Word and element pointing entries
-- BEGIN --

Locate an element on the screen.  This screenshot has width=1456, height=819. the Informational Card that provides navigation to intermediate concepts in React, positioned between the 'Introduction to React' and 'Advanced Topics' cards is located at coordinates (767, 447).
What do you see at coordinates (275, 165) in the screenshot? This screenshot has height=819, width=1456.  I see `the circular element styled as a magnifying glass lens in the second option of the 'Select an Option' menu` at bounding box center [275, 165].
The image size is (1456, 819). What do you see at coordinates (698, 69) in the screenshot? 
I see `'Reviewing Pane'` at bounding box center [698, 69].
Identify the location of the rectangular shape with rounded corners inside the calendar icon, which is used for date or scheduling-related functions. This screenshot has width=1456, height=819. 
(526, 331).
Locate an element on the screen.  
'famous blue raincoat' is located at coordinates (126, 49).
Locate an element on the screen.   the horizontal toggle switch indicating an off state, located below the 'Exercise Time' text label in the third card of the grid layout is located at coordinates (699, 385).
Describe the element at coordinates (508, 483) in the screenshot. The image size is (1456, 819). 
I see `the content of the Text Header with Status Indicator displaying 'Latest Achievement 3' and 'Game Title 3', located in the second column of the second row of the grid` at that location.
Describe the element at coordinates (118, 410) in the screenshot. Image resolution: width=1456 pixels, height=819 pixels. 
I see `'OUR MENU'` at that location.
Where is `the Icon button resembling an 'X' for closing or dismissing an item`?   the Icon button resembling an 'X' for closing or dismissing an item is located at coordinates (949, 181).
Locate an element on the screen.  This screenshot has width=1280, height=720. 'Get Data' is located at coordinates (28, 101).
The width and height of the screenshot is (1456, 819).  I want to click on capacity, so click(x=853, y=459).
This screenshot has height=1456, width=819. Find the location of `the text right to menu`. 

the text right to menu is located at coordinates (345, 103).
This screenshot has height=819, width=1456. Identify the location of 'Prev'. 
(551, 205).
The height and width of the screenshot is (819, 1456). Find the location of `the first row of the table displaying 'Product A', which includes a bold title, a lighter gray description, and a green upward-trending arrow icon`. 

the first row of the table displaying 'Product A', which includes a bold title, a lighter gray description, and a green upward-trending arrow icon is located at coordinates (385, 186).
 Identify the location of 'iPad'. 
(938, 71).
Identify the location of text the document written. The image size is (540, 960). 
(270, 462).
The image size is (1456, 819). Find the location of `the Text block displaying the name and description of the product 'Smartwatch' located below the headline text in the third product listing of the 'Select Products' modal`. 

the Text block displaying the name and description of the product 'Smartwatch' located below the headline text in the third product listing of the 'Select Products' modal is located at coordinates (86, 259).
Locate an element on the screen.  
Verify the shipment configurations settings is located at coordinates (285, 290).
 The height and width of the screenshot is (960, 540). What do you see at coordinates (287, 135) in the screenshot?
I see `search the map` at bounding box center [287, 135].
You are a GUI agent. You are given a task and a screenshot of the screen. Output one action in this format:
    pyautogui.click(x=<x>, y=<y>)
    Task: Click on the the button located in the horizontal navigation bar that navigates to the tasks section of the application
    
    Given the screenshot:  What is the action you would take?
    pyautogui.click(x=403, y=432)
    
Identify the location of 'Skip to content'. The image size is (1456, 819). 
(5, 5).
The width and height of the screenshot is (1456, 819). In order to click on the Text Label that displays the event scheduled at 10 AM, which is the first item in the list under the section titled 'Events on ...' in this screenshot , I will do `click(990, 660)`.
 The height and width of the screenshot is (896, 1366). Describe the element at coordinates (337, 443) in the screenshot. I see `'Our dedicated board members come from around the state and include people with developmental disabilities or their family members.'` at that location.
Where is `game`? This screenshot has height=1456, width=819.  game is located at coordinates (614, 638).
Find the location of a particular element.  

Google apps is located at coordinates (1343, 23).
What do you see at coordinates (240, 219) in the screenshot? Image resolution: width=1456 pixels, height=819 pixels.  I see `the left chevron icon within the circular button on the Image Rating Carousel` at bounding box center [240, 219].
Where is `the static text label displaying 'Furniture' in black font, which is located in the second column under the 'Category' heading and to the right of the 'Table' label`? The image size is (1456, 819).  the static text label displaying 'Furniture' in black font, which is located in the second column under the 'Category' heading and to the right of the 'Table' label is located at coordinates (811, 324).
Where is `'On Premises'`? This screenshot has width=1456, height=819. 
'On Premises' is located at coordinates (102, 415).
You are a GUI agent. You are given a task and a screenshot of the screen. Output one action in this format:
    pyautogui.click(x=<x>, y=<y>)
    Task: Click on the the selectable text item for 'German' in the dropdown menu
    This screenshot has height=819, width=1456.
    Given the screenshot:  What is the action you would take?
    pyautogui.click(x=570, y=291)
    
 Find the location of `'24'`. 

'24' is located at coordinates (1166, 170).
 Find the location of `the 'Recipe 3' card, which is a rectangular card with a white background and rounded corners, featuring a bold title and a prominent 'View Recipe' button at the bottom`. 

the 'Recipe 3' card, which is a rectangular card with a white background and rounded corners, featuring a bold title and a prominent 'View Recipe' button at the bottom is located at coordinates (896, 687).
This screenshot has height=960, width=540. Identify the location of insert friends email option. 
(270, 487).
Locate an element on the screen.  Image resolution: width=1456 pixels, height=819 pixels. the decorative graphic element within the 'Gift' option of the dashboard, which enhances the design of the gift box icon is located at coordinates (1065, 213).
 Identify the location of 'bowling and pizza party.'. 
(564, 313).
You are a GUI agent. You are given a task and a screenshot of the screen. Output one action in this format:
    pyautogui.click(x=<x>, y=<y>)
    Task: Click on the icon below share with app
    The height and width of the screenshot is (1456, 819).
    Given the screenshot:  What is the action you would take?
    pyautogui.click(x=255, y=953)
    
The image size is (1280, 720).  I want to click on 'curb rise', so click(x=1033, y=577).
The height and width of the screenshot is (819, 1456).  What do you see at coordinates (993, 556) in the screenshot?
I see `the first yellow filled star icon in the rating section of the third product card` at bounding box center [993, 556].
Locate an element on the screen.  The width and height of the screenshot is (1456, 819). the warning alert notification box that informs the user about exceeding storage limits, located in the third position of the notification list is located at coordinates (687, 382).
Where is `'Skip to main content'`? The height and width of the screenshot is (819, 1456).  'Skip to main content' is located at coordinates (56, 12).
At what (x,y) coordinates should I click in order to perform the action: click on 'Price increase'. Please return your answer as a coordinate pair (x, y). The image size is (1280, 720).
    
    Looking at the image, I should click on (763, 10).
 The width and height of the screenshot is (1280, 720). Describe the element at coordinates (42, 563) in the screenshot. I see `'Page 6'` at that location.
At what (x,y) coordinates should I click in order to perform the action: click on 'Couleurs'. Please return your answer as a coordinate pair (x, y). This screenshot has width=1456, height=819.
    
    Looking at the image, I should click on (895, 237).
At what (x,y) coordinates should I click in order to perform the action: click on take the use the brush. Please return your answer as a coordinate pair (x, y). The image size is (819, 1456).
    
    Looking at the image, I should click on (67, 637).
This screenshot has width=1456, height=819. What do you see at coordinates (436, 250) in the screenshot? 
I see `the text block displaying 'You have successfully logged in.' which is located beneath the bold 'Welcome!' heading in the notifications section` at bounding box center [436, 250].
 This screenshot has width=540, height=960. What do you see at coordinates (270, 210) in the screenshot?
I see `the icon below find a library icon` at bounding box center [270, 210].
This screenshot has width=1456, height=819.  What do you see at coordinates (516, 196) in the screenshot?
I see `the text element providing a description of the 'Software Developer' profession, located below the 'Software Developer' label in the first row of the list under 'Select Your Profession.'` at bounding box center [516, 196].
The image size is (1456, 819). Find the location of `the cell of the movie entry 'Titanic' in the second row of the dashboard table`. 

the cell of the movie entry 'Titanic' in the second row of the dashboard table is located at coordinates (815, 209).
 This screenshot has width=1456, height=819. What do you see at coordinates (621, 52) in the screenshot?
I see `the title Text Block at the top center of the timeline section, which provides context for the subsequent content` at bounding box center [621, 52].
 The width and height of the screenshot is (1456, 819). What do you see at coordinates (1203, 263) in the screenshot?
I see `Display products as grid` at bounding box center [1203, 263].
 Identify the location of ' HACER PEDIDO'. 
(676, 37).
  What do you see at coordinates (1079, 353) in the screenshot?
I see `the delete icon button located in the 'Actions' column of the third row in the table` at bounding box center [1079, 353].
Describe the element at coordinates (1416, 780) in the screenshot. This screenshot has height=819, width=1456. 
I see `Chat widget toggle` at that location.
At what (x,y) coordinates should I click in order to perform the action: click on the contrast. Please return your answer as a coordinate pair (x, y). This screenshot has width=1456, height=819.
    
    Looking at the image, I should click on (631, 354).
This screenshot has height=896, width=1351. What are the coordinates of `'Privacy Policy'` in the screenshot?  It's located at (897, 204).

-- END --

_Stated goal_.
Format the records as a numbered list, starting with the line that contains "The height and width of the screenshot is (819, 1456). Find" and going on through the line that contains "(270, 462).", leaving out blank lines.

_Task answer_.
1. The height and width of the screenshot is (819, 1456). Find the location of `the first row of the table displaying 'Product A', which includes a bold title, a lighter gray description, and a green upward-trending arrow icon`. 
2. the first row of the table displaying 'Product A', which includes a bold title, a lighter gray description, and a green upward-trending arrow icon is located at coordinates (385, 186).
3.  Identify the location of 'iPad'. 
4. (938, 71).
5. Identify the location of text the document written. The image size is (540, 960). 
6. (270, 462).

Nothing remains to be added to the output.